На все это я ответил только, что я с этим не согласен и, может быть, даже и не понимаю всего этого.
Георгиевский в ответ на это продекламировал свое четверостишие, сочиненное им еще прежде не на меня, а на другого нашего товарища, лирического стихотворца:
Ты многого не понимаешь,
И многого, быть может, не поймешь!
Ты только то порядочно поешь,
Что сам в себе лишь замечаешь.
– Впрочем (поспешил он прибавить), второй стих к тебе не приложим. Ты «многое со временем поймешь», «чего теперь не замечаешь»… Вот, граф, как я для вас это… перефра?.. пере?.. фрази?.. Перефрадьяволил?..
Такой обычной ему выходкой кончил Георгиевский свой жестокий критический поход на Тургенева, которого слава была еще далеко впереди.
Каково было мое удивление, когда лет через десять, если не более, я начал вдруг находить, что этот сын бедного воровского «приказного», ничего кроме калужской гимназии прежде не видавший, незнакомый вовсе с иностранными языками, несравненно менее меня с ранних лет начитанный (я уже и в детстве много вовсе не-детского – успел прочесть и по-французски и по-русски), – что он был, если не во всем и не совсем, то почти все-таки прав в своей строгой художественной оценке!
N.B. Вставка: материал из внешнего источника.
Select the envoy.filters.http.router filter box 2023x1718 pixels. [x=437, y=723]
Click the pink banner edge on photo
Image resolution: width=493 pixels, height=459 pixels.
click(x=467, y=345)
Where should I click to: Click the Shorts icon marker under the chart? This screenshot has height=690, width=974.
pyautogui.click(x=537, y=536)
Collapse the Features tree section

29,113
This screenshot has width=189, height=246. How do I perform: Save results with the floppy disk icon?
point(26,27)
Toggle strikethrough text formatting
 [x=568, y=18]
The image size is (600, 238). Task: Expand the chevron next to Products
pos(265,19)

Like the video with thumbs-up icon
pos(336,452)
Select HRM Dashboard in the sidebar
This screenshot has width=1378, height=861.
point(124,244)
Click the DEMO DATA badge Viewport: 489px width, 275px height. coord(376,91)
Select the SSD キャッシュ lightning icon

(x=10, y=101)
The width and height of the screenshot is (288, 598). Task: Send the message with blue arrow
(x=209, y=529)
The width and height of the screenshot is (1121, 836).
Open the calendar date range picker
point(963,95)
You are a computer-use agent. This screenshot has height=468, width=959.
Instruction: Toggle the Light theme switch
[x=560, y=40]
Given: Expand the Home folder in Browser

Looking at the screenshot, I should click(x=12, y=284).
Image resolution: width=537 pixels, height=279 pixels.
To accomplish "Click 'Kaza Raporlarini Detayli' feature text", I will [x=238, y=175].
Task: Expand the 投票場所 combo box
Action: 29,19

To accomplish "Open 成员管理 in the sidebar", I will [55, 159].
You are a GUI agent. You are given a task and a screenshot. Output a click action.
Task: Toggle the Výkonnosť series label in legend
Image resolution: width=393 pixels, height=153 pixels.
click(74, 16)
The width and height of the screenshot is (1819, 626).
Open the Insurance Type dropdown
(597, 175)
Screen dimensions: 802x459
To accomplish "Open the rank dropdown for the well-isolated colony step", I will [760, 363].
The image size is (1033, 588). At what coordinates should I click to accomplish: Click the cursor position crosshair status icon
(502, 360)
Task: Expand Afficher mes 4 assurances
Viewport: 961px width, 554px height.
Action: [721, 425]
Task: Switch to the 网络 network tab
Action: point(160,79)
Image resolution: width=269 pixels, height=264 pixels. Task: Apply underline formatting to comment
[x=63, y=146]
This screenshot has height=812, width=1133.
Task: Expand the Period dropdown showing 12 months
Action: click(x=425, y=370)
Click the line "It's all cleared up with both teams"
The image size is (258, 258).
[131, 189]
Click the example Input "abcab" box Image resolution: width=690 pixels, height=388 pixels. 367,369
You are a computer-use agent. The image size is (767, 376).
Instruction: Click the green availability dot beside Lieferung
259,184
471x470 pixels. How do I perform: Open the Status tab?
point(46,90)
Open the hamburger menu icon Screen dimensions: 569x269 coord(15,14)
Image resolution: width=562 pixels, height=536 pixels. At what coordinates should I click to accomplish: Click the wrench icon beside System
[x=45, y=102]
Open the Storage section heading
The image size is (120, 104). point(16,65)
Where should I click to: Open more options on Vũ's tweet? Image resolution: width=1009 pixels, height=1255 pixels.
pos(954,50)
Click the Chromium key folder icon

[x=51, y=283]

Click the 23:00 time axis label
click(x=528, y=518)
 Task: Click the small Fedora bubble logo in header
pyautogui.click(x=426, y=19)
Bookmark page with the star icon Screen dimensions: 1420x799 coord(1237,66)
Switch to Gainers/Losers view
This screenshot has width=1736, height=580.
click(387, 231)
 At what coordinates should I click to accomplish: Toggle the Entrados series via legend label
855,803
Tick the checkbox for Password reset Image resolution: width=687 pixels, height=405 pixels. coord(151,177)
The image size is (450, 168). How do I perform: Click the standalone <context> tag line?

Но это понимать я стал уже тридцатилетним мужем, а он был до того способен, что в двадцать три года опережал не только нас, ровесников, но даже и будущую критику, и русскую, и иностранную. Нельзя, разумеется, и теперь не ценить таланта Тургенева, но нельзя же и равнять его, напр., хоть бы со Львом Толстым, а в некоторых отношениях его надо поставить ниже Писемского, ниже Достоевского, ниже Щедрина. По лиризму – гораздо ниже Достоевского; по широкой и равномерно разлитой объективности – ниже Писемского; по силе ядовитого комизма (от которого Тургенев был все-таки не прочь) и по пламенной сатирической злобе – ниже Щедрина, за которым и не разделяющий его направления человек должен все-таки признать эти свойства.
Да! 21-го года – я был не в силах сравняться в силе критической с моим гениальным Георгиевским! Но самая эта сравнительная слабость мысли послужила в то время мне на пользу… Слабость мысли придала мне силу воли, силу решимости – покончить с ним сразу все!